# Raw data
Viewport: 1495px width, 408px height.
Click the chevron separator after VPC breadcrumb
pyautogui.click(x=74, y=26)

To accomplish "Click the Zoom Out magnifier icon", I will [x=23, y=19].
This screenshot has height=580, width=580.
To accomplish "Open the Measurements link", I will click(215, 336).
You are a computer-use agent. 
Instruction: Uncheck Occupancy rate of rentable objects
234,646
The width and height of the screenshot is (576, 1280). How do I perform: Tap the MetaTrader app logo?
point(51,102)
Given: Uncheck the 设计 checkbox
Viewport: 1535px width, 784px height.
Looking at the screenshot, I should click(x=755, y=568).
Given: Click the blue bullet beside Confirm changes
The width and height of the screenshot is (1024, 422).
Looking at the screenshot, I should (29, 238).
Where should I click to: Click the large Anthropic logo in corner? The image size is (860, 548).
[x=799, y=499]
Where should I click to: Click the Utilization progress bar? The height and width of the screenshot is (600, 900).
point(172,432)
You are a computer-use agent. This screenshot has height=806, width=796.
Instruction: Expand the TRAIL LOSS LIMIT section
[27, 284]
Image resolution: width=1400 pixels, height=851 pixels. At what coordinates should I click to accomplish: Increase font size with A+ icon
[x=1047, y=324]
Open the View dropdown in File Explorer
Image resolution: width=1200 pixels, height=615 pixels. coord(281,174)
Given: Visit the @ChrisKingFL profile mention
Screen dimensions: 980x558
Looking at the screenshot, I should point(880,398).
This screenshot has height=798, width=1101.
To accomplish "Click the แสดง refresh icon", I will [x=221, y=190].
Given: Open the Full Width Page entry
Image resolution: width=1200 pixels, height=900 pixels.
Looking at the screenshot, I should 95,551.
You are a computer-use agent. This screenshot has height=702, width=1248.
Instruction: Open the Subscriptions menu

# Activity
Each line of the listing should be copied exactly, with none left out.

# Expected answer
Viewport: 1495px width, 408px height.
Click the chevron separator after VPC breadcrumb
pyautogui.click(x=74, y=26)

To accomplish "Click the Zoom Out magnifier icon", I will [x=23, y=19].
This screenshot has height=580, width=580.
To accomplish "Open the Measurements link", I will click(215, 336).
You are a computer-use agent. 
Instruction: Uncheck Occupancy rate of rentable objects
234,646
The width and height of the screenshot is (576, 1280). How do I perform: Tap the MetaTrader app logo?
point(51,102)
Given: Uncheck the 设计 checkbox
Viewport: 1535px width, 784px height.
Looking at the screenshot, I should click(x=755, y=568).
Given: Click the blue bullet beside Confirm changes
The width and height of the screenshot is (1024, 422).
Looking at the screenshot, I should (29, 238).
Where should I click to: Click the large Anthropic logo in corner? The image size is (860, 548).
[x=799, y=499]
Where should I click to: Click the Utilization progress bar? The height and width of the screenshot is (600, 900).
point(172,432)
You are a computer-use agent. This screenshot has height=806, width=796.
Instruction: Expand the TRAIL LOSS LIMIT section
[27, 284]
Image resolution: width=1400 pixels, height=851 pixels. At what coordinates should I click to accomplish: Increase font size with A+ icon
[x=1047, y=324]
Open the View dropdown in File Explorer
Image resolution: width=1200 pixels, height=615 pixels. coord(281,174)
Given: Visit the @ChrisKingFL profile mention
Screen dimensions: 980x558
Looking at the screenshot, I should point(880,398).
This screenshot has height=798, width=1101.
To accomplish "Click the แสดง refresh icon", I will [x=221, y=190].
Given: Open the Full Width Page entry
Image resolution: width=1200 pixels, height=900 pixels.
Looking at the screenshot, I should 95,551.
You are a computer-use agent. This screenshot has height=702, width=1248.
Instruction: Open the Subscriptions menu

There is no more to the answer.